Next-Gen Graph Learning: Faster Decoding for Non-Adaptive Erdős-Rényi Models

By Hoang Ta, Jonathan Scarlett


Published on November 24, 2025| Vol. 1, Issue No. 1

Summary

This research addresses the challenge of learning unknown Erd\H{o}s--R\'enyi (ER) random graphs using non-adaptive group queries, where tests are pre-designed and report the presence of any edge within queried node subsets. While prior methods achieved an optimal number of tests, \(O(\bar{k}\log n)\), they suffered from high decoding times, often quadratic in the number of nodes (\(\Omega(n^2)\)). This paper introduces a novel scheme that extends the binary splitting approach, traditionally used in non-adaptive group testing, to ER graph learning. The proposed method not only maintains the order-optimal number of tests, but crucially, dramatically reduces the decoding time to \(O(\bar{k}^{1+\delta}\log n)\) for any fixed \(\delta>0\), enabling efficient recovery of the edge set with high probability.

Why It Matters

The ability to efficiently learn graph structures is fundamental across numerous AI domains, from understanding social networks and knowledge graphs to enhancing recommendation systems, drug discovery, and cybersecurity. This work provides a significant practical advancement by addressing a critical bottleneck in non-adaptive graph learning: decoding speed. In scenarios where tests are expensive, time-consuming, or must be planned in advance (e.g., certain biological experiments, large-scale sensor deployments, or industrial quality control), non-adaptive strategies are essential.
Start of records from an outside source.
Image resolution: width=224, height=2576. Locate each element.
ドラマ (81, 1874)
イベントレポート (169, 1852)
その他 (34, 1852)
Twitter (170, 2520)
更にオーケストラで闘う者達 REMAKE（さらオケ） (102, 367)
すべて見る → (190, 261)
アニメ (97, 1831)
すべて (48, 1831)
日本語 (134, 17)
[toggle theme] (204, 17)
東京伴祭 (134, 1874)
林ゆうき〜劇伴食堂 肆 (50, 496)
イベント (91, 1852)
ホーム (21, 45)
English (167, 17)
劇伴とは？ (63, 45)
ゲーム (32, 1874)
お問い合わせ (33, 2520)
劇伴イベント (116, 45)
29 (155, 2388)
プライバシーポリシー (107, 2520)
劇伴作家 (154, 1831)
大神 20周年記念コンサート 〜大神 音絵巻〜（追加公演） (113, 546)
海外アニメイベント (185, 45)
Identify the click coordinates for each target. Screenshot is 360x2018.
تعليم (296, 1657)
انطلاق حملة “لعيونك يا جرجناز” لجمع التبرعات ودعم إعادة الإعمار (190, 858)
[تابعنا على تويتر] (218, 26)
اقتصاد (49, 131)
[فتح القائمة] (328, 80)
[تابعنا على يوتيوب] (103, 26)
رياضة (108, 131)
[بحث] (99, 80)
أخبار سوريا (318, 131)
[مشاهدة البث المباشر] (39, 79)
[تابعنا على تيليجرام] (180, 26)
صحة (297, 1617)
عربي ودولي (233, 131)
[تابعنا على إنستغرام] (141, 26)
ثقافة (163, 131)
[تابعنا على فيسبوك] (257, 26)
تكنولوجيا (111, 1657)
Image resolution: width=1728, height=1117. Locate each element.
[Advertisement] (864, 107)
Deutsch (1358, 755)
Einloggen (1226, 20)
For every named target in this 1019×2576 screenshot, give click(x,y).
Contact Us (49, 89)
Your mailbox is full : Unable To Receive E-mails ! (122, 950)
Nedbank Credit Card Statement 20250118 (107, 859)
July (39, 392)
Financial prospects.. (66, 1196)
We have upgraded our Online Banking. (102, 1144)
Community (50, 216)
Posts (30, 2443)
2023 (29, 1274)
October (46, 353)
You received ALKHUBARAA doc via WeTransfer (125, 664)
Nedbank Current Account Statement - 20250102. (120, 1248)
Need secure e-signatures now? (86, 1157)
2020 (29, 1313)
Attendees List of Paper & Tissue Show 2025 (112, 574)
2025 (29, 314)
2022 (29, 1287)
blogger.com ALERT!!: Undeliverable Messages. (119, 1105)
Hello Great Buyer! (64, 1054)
However, if the subsequent computational decoding is too slow, the method remains impractical for large-scale, real-world datasets. This paper's achievement of simultaneously optimal test complexity and nearly optimal decoding speed makes non-adaptive learning of Erd\H{o}s--R\'enyi graphs-a common model for random network structures-far more viable. It signifies a broader trend in AI research focused on developing not just theoretically sound, but also computationally efficient, algorithms that can scale to the demands of modern data, thereby accelerating discovery and deployment in various applications reliant on complex network analysis.